John Newman, deputy director of the FTC’s Bureau of Competition, said Amazon unfairly charged consumers higher prices and charged hundreds of thousands of online sellers “sky-high fees.”
“Seldom in the history of US antitrust law has one case had the potential to do so much good for so many people,” Newman said.
In their announcement, the FTC gave two examples of anticompetitive behavior and an illegal monopoly. Amazon used anti-discounting measures to punish sellers and deter other online retailers from offering prices lower than those offered on Amazon, effectively keeping prices higher across the internet. The company also coerced sellers into using Amazon’s expensive fulfillment service, making it too expensive for online sellers to offer their products on other platforms.
“This unlawful coercion has in turn limited competitors’ ability to effectively compete against Amazon,” the FTC said.
FTC amends complaint in Amazon Prime enrollment scheme
The news comes just a week after the FTC amended their complaint in a separate case against Amazon. Originally filed in June, the complaint alleges Amazon deceived consumers by enrolling them in their Prime membership program without their consent. The company also made canceling their memberships all but impossible, calling their internal processes the “Iliad Flow,” indicating the cancellation process was long and drawn out. In the amended version of the complaint, the FTC named three senior executives at Amazon as additional plaintiffs, citing examples that confirmed the executives were involved in thwarting consumers’ attempts to cancel their Prime memberships.
“Fittingly, Amazon named that process ‘Iliad,’ which refers to Homer’s epic about the long, arduous Trojan War.

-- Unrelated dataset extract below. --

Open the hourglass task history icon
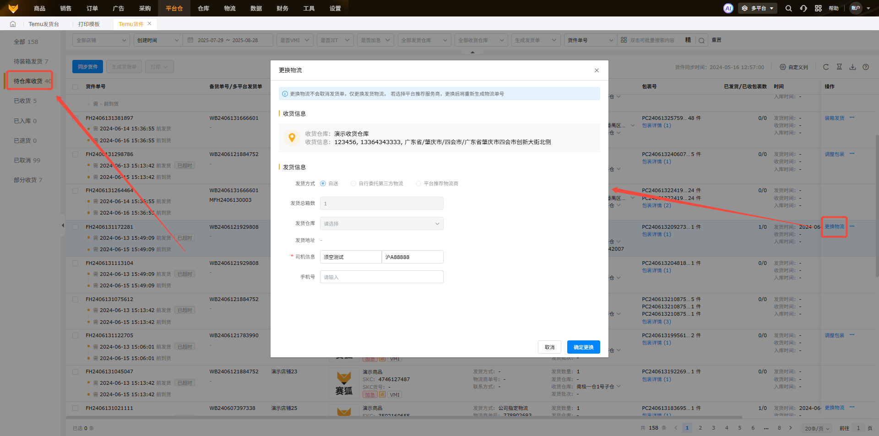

Amazon designed the Iliad cancellation process (‘Iliad Flow’) to be labyrinthine, and Amazon and its leadership—including Lindsay, Grandinetti, and Ghani—slowed or rejected user experience changes that would have made Iliad simpler for consumers because those changes adversely affected Amazon’s bottom line,” said the FTC in the amended complaint filed last week.
Insider Take
These two cases make serious allegations against Amazon, first with dark patterns to trick and trap consumers into signing up for Amazon Prime without their consent and next with anticompetitive behavior and an illegal monopoly to stifle their rivals and overcharge shoppers. The FTC has been investigating Amazon for years, but FTC chair Lina Khan has been targeting the company even before joining the FTC. Regardless of the final outcomes of these cases, we expect that Amazon will be forced to change some policies and processes immediately. However, it is likely their punishment will extend far beyond a slap on the wrist if Amazon promises to behave. The FTC intends to make an example of Amazon, and the ecommerce and tech giant has given them plenty of ammunition with which to do so.